Next on the priority list is cultivating enough high-yield algae to produce large quantities of SAF. Viridos grows its microalgae in shallow saltwater pools, erasing the need to use increasingly-scarce freshwater. The algae feed solely on sunlight and atmospheric CO2, allowing it to cultivate algae in nearly any climate—deserts included. Thanks to its small physical footprint, Viridos plans on building future algae farms exclusively in less desirable areas to preserve valuable arable farmland for conventional agriculture.

Two of Viridos' algae pools.
Two of Viridos' algae pools. Credit: Viridos

"SAF is proven, scalable, and the best tool we have to reduce our carbon emissions from flying, but we face a significant shortage of available feedstock," United Airlines Ventures President Mike Leskinen said. “Viridos' algae-based biofuel technology has the potential to help solve our supply problem without the need for farmland or other agricultural resources.”

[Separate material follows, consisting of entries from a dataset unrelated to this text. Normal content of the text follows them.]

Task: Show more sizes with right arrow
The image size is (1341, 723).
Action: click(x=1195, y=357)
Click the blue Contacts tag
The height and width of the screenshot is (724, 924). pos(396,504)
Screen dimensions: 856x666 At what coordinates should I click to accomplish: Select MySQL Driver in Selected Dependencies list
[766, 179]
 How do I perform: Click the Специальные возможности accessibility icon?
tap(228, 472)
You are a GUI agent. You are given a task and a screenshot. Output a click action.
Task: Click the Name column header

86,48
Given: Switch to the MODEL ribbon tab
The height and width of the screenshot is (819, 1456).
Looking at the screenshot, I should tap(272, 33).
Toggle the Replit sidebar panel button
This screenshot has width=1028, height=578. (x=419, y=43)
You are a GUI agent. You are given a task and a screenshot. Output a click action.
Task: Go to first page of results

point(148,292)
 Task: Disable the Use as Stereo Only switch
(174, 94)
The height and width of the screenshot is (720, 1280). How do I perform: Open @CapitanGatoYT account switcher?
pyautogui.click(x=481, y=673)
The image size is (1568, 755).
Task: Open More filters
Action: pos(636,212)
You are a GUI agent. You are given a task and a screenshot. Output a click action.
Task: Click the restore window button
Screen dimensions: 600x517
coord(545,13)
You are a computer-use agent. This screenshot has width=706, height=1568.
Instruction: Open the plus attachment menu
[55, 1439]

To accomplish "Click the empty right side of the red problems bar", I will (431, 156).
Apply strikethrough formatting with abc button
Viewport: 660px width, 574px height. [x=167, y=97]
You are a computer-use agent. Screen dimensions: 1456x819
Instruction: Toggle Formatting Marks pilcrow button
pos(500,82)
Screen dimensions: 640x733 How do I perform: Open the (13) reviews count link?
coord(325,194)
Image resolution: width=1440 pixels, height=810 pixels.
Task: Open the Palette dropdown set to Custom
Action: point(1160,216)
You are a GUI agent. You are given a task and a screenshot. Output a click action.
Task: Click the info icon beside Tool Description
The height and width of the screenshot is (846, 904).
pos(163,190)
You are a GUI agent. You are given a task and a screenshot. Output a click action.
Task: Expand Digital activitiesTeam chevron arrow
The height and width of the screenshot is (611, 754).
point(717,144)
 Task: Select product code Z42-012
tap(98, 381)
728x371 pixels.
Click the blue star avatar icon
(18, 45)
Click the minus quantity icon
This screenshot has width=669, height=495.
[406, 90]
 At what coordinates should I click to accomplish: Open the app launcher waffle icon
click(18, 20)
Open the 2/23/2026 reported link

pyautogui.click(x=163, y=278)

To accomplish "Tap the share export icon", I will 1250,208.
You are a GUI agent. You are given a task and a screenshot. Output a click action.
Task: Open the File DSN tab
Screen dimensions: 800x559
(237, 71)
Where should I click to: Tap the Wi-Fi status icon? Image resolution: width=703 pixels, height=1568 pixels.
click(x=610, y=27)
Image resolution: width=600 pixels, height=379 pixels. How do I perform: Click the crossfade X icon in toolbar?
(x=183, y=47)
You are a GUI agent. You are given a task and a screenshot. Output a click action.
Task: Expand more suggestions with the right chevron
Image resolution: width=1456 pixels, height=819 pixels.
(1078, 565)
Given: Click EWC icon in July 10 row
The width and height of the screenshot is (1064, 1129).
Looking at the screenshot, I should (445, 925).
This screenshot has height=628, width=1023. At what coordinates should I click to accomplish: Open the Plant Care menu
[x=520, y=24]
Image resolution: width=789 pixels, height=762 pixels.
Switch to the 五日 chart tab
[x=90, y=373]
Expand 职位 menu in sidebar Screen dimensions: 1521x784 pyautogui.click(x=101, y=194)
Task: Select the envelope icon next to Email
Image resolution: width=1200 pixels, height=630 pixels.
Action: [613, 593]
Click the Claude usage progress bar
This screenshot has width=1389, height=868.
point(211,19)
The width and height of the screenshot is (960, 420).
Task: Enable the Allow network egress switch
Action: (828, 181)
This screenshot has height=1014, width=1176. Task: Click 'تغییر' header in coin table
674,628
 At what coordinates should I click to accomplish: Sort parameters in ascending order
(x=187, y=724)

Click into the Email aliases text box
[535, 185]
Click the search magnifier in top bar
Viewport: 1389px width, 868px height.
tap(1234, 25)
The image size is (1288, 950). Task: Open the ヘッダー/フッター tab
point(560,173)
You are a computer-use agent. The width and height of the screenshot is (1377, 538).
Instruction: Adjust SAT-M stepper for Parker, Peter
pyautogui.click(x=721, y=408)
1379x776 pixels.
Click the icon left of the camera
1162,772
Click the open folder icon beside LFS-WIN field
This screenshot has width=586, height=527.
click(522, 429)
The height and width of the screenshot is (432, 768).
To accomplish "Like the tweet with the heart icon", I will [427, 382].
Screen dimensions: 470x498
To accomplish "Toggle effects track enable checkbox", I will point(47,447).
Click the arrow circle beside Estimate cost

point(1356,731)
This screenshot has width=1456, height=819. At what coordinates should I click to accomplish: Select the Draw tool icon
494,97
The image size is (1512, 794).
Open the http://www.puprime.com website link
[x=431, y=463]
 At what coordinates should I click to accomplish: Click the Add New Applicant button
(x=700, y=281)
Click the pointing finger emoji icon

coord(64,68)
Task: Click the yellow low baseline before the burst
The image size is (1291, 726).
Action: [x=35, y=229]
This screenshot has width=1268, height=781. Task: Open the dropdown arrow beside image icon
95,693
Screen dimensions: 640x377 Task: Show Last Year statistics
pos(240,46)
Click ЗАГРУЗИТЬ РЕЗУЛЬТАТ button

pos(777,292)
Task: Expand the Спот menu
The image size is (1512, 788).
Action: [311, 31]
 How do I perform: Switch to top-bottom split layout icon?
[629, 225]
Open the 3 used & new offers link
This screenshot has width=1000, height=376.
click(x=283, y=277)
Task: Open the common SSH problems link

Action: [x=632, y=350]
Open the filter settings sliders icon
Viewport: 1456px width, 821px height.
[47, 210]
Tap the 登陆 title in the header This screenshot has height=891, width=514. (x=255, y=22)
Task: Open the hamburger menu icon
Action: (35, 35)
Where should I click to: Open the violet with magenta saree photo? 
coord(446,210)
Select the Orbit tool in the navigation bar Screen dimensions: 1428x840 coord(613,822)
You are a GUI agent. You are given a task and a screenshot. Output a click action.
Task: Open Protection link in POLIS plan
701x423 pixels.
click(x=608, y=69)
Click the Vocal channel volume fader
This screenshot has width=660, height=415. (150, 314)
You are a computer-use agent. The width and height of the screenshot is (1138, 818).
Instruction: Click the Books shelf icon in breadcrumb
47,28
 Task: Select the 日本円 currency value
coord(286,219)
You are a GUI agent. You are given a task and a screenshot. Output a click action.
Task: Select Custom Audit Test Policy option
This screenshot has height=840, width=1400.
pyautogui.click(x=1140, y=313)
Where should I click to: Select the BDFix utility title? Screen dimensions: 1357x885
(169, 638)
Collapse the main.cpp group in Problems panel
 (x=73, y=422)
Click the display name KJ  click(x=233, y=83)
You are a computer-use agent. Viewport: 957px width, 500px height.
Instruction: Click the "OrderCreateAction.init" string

Viridos estimates that SAF produced with its algae will carry a 70% smaller carbon footprint compared with conventional fuel. That’s big news for United, which vowed to become 100% carbon-neutral by 2050 without using dubious “carbon offset” programs. The investment is part of the Sustainable Flight Fund, a $100-million pool fed by United and a few corporate partners. When United started the fund in February, it committed to investing at least 3 billion gallons of SAF. Spokespeople said that United had already “made investments in or signed purchase agreements” in companies using forestry waste, animal waste, and other undesirables to create SAF but didn’t specify which companies had benefited. 

At the time of writing, neither United nor Veridos has said when the airline can be expected to use algae-based SAF on test flights.